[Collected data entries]
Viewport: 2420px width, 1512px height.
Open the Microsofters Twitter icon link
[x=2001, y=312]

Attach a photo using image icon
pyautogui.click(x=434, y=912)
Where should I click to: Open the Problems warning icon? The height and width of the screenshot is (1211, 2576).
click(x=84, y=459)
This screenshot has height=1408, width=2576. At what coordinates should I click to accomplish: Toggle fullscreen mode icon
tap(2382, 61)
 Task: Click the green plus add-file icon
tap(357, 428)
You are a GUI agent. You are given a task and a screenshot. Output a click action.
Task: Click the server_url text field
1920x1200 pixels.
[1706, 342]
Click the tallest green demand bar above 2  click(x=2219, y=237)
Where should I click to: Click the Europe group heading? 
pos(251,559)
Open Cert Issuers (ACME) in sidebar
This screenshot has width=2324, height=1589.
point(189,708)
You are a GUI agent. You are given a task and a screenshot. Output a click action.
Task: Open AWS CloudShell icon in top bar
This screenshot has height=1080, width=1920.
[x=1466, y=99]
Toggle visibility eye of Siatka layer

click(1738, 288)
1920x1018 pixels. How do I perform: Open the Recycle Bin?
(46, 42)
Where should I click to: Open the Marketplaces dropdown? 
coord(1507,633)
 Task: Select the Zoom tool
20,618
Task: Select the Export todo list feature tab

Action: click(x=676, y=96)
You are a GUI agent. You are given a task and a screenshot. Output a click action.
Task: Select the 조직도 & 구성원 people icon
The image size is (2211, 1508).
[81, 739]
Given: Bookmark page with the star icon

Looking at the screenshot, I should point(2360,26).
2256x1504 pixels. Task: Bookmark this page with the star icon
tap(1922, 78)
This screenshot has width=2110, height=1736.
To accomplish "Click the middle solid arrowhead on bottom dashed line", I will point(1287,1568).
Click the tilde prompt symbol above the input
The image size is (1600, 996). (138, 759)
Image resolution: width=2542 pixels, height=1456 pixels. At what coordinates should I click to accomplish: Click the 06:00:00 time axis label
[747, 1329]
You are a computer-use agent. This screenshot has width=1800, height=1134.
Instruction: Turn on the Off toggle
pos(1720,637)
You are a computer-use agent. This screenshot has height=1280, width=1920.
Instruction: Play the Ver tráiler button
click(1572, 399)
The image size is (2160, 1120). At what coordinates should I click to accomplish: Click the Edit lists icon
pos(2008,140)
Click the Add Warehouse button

### WHAT TO WORK ON
Gather from the data above every line with the string "computer".

### ANSWER TO THIS EXERCISE
You are a computer-use agent. This screenshot has width=1800, height=1134.
You are a computer-use agent. This screenshot has height=1280, width=1920.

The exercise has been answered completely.